Q: Will there be a “Big Brother” this summer? — Amy Paul, Kansas City, Mo.
A: There will, indeed. Again with Julie Chen Moonves as host, the 23rd round of the CBS reality-competition series starts July 7, and as with last year’s edition — which started and finished later than usual because of the coronavirus pandemic — extra precautions are sure to be taken to ensure the safety of the “houseguests.” Additional safety measures likely will be in place for the crew members again as well.
“Big Brother” will air regularly on Sundays, Wednesdays and Thursdays (the latter being the eviction episodes), and extra content will be available on Paramount+. “Love Island,” another CBS summer staple, also is scheduled to return on July 7.
Q: I’m sad to see Yaya DaCosta and Torrey DeVitto leave “Chicago Med.” Did any of the show’s other original cast members leave? — Rick Jennings, via e-mail
A: Colin Donnell started the NBC drama as Dr. Connor Rhodes, and the actor left at the start of the fifth season after the character suffered a couple of personal tragedies. Rachel DiPillo also was an original co-star as Dr. Sarah Reese, who transferred to another hospital after switching her professional focus to psychiatry and clashing with Dr. Daniel Charles (Oliver Platt).

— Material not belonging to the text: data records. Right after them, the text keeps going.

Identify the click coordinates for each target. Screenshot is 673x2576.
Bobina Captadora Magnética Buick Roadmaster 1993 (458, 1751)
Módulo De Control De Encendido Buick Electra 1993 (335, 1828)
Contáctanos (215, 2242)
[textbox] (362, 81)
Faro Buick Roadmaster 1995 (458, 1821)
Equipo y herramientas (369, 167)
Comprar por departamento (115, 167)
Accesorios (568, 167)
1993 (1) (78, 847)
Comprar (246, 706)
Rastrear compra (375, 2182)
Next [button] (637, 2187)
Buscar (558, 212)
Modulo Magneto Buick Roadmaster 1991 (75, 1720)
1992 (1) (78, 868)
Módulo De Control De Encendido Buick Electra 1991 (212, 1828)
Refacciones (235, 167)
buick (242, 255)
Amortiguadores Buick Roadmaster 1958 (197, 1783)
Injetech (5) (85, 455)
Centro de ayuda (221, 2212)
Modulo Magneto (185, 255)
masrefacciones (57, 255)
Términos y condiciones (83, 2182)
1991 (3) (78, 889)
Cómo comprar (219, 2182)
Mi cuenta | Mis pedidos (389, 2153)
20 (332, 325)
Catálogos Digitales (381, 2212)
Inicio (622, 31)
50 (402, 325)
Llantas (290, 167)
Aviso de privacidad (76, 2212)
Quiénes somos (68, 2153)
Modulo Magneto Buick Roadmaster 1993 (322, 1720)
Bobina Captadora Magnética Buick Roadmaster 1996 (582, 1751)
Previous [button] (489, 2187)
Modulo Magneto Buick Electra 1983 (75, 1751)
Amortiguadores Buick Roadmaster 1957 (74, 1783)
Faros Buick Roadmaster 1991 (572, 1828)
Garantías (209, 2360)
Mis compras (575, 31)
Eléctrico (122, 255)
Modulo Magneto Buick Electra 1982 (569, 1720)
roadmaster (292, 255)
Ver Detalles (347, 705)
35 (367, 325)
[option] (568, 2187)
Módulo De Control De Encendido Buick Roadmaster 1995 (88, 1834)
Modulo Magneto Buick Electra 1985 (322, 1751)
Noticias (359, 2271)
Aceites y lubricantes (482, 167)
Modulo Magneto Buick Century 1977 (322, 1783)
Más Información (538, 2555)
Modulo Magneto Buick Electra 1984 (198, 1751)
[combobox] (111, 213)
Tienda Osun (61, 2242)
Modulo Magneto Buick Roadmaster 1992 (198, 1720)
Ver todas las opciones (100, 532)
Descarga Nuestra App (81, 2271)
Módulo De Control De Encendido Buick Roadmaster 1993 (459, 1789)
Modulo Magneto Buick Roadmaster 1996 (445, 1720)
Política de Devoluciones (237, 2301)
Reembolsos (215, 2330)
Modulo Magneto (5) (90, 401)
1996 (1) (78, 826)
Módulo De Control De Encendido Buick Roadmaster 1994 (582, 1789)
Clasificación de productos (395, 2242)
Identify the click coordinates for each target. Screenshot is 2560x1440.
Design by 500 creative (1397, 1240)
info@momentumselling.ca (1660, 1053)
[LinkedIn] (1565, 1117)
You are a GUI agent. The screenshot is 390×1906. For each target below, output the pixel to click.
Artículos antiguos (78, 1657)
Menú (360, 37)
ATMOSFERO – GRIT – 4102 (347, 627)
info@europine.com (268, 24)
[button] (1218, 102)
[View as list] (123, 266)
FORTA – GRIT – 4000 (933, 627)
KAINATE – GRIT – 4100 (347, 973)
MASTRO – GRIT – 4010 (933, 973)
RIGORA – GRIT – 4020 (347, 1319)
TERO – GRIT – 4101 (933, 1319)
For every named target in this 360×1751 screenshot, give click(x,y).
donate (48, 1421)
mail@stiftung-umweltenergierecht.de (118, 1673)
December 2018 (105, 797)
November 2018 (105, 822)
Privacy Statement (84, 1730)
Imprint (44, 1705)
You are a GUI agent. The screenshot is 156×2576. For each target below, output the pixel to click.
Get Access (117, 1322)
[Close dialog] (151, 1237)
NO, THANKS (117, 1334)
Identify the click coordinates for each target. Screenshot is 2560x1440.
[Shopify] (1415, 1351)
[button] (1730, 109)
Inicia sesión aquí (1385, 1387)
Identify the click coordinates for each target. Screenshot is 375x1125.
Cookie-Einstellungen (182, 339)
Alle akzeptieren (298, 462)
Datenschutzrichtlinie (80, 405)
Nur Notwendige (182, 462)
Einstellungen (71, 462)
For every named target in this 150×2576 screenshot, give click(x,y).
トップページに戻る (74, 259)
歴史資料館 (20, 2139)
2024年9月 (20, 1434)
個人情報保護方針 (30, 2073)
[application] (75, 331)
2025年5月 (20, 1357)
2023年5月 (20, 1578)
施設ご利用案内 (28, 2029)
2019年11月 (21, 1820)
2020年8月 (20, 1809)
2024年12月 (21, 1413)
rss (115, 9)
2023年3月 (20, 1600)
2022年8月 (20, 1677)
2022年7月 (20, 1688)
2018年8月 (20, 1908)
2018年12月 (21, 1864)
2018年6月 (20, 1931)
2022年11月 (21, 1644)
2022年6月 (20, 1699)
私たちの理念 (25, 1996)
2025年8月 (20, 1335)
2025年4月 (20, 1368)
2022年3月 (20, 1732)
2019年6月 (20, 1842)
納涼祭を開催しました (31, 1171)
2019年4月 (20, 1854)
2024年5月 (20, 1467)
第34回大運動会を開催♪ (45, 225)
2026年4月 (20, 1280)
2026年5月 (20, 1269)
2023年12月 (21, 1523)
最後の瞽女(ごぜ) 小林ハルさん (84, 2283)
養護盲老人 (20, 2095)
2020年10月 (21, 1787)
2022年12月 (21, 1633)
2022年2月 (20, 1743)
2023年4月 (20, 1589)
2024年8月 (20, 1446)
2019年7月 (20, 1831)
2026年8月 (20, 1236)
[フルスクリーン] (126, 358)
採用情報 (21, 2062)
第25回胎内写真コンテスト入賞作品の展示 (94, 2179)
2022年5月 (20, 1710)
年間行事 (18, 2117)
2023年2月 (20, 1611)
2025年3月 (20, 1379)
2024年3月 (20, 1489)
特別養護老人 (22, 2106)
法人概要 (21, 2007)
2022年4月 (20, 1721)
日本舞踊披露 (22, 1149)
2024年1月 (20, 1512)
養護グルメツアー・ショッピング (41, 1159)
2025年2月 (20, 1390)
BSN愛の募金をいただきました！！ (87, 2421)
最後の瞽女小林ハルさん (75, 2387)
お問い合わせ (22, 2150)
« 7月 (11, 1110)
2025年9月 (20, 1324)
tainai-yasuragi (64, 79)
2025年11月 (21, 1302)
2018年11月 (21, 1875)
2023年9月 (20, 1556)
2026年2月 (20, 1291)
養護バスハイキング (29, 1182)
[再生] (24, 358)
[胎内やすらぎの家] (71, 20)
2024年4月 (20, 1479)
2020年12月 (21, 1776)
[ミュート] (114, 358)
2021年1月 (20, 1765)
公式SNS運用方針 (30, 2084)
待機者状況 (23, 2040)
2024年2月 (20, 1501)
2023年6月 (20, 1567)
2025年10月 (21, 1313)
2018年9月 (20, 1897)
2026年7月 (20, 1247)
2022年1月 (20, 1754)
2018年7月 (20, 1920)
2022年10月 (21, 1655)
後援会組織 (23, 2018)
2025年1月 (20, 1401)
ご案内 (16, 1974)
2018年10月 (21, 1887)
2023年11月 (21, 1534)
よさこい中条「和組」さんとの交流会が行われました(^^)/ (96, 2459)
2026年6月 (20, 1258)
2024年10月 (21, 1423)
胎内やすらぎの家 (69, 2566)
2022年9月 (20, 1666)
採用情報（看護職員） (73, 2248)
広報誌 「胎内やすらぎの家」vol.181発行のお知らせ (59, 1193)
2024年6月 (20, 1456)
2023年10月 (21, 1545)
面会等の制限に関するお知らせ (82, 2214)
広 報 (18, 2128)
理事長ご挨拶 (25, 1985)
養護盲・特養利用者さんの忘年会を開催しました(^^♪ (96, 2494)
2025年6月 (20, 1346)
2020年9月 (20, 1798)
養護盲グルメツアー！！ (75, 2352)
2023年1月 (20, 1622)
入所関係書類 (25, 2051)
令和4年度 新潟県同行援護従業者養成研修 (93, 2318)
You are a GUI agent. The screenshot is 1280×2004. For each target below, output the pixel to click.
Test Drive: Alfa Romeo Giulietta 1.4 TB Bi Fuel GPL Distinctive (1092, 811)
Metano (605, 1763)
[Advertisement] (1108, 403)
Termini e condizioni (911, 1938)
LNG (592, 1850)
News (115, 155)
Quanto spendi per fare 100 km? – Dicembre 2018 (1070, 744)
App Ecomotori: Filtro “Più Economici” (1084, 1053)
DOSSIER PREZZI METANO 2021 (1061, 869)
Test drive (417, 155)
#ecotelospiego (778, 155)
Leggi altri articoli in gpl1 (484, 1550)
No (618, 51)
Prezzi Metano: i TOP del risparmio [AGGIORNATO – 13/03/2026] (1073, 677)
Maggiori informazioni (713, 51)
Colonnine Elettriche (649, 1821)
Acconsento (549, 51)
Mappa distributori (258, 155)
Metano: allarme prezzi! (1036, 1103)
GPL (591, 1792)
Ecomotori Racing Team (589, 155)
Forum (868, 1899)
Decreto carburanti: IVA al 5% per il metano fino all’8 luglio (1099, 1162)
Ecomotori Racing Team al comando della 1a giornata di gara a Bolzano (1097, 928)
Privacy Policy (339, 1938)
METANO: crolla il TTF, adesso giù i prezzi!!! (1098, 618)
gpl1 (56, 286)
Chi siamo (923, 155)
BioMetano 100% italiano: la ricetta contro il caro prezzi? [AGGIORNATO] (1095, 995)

It won’t be long before you see a couple of the “Chicago Med” departees again, however. Donnell stars (as does his wife, Patti Murin) with “The Baker and the Beauty” alum Nathalie Kelley in the Hallmark Movies & Mysteries movie “To Catch a Spy” June 20, and DaCosta has the central role in next season’s new Fox series “Our Kind of People,” from executive producer Lee Daniels (“Empire”). DaCosta’s “Chicago Med” contract was up, enabling her to make that move. Additionally, DeVitto has a role lined up in an independent movie titled “Skelly.”
Q: I was sorry to read of Norman Lloyd’s passing. I so enjoyed the “Live From the Classic Film Festival” special he did for Turner Classic Movies. Will it be shown again? — Philip Ward, Clovis, Calif.
A: In fact it will be … twice. TCM has scheduled an all-night tribute to the late actor-producer-director on June 14, and that special — in which he shared wonderful memories of his life and career with host Ben Mankiewicz — will be presented twice during the course of that salute.
The event also will encompass four of the “St. Elsewhere” regular’s films, starting with the Alfred Hitchcock-directed “Saboteur,” from which Lloyd made a hugely memorable on-camera exit. (Pro tip: Always make sure your coat sleeve is sewn on securely, particularly while you’re dangling from a national monument.)